Document excerpt:
= = = = =
Big coffee corporation Starbucks and Starbucks Workers United announce a “foundational framework” for contract negotiations, with Starbucks finally extending credit card tipping to unionized stores (as it had for non-union stores, which I’m pretty sure is illegal). Could this framework be a PR ploy on Starbucks’ part? Perhaps. But it would never have happened without workers’ agitation for fair collective bargaining, and it also wouldn’t have happened without consumer boycotts and Starbucks’ losing almost 2% of its value on one December day alone. And unionized Starbucks stores might be the thing that breaks the dam for the rest of America’s working families.
Ho hum, Donald Trump keeps talking about a “migrant crime wave” that doesn’t actually exist, as actual data affirms what common sense already tells us – that immigrants without papers commit less crime, because they have an obvious incentive not to have a run-in with police! Naturally a Trump campaign spokeshack alleges that “Democrat cities purposefully do not document when crimes are committed by illegal immigrants,” and, well, that’s a defamation lawsuit waiting to happen! Of course, Mr. Trump has a lot of experience being sued for that.
Study confirms that reported COVID-19 vaccine side effects exist and are rare, but social media drama hounds tend to leave out the part that they’re rare. The vaccine that had more pronounced side effects – the J&J vaccine, associated with neurological problems and blood clotting disorders – you can’t even get in America anymore, and that sure does resemble how civilization is supposed to work. Anyway, I’ll take a one in 1.75 million chance of acute brain or spinal inflammation over the considerably higher possibility that COVID would kill me painfully. Also, ignore people who write entire phrases in capital letters.
= = = = =
Supplied data:
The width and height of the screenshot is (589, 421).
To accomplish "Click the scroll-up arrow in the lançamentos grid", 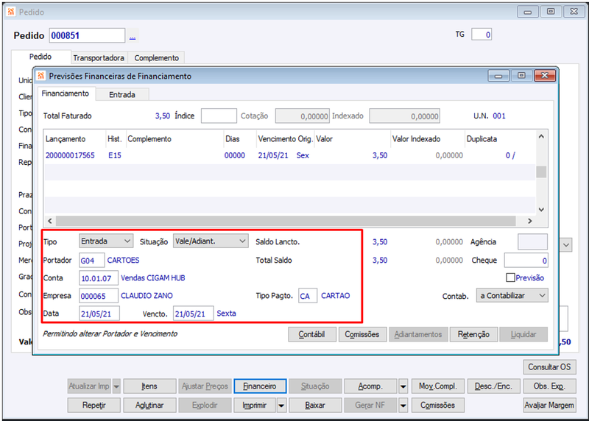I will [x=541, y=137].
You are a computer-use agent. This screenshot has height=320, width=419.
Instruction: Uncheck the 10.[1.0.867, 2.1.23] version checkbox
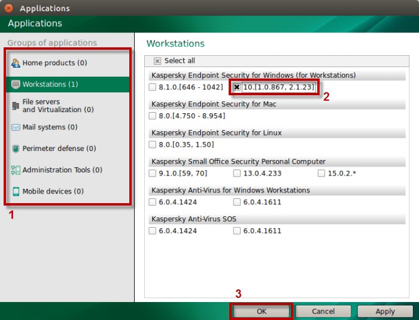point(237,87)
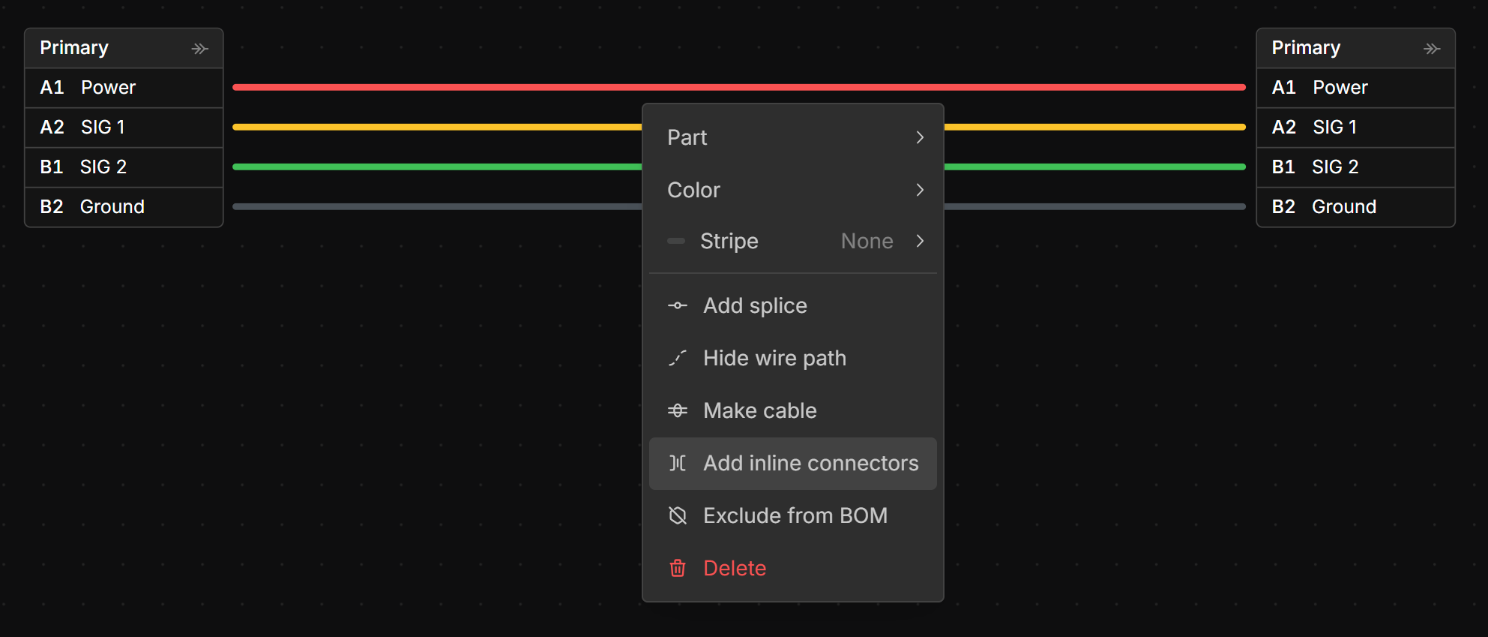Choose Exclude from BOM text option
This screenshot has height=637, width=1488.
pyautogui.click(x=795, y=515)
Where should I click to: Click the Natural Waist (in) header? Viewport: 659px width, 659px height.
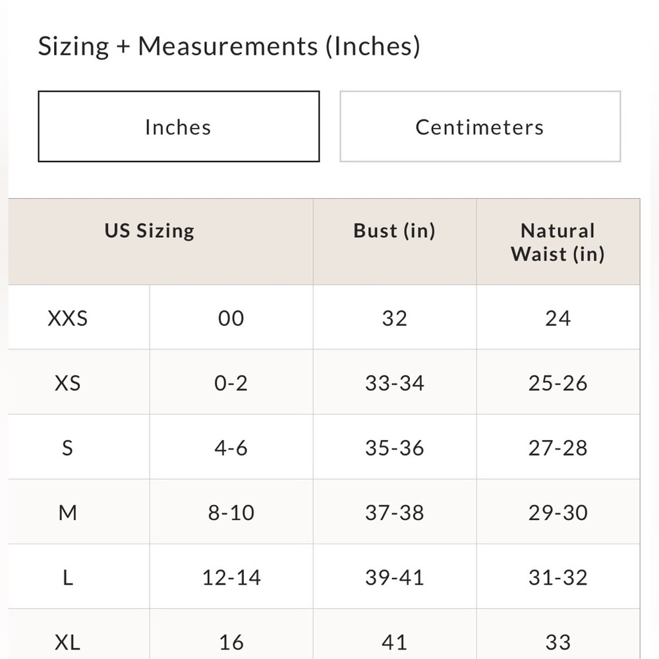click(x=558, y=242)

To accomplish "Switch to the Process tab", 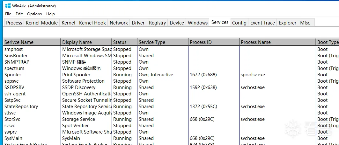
= = = = =
Exercise 1:
In the news roundup, rewrite the passage from "Big coffee corporation" up to and including "America’s working families.", replacing "framework" with "agreement".
Exercise 2:
Pick up the news roundup on Starbucks, Trump and COVID-19 vaccines from the point where it stops, and continue it.

Exercise output 1:
Big coffee corporation Starbucks and Starbucks Workers United announce a “foundational agreement” for contract negotiations, with Starbucks finally extending credit card tipping to unionized stores (as it had for non-union stores, which I’m pretty sure is illegal). Could this agreement be a PR ploy on Starbucks’ part? Perhaps. But it would never have happened without workers’ agitation for fair collective bargaining, and it also wouldn’t have happened without consumer boycotts and Starbucks’ losing almost 2% of its value on one December day alone. And unionized Starbucks stores might be the thing that breaks the dam for the rest of America’s working families.

Exercise output 2:
Gallup poll finds that Americans think “immigration” is the top problem facing them right now, and I guess it’s good that it’s not inflation, but note well that Gallup didn’t offer extremism as one of the choices, and behold! A Reuters/Ipsos poll ranks extremism at the top, above immigration. Anyway, if 25% of the electorate is bat-guano insane, the results of both polls on immigration (28% and 18%, respectively) suggest that all Republicans' yammering about the border isn’t working so well, even if our “liberal” media, which doesn’t talk to regular Americans, seems to think it is. Yet fools like Rep. Suozzi (D?-NY) say crap like this: “The best politician is the politician who says what the people are thinking already. If the number one thing on people’s minds is the border crisis, you’ve got to talk about the border crisis, and you’ve got to talk about how to solve it.” Sure, people just happen to be thinking about the “border crisis,” and Republican hysteria over it, and credulous “liberal” media coverage of it, have nothing to do with it.
Ho hum, Rep. Maria Salazar (E-FL) takes credit for children’s hospital funding in a bill she voted against. I doubt her explanation – she "made sure" the goodies got in the bill, but she voted against it because it was “fiscally irresponsible” – will resonate very broadly with the electorate in her toss-up district, and her real calculation (I got the funding and I also got the attention for voting against it! I’m such a player!) will only appeal to the cynical, who are not as numerous as our “liberal” media want us to think — I mean, cynicism requires deep commitment, and most of us are just trying to get through the day with a little bit of dignity. I’d run an ad depicting a voter falling asleep as someone describes Ms. Salazar's labyrinthine scheme, and then add a voice-over saying can you believe how politicians are these days?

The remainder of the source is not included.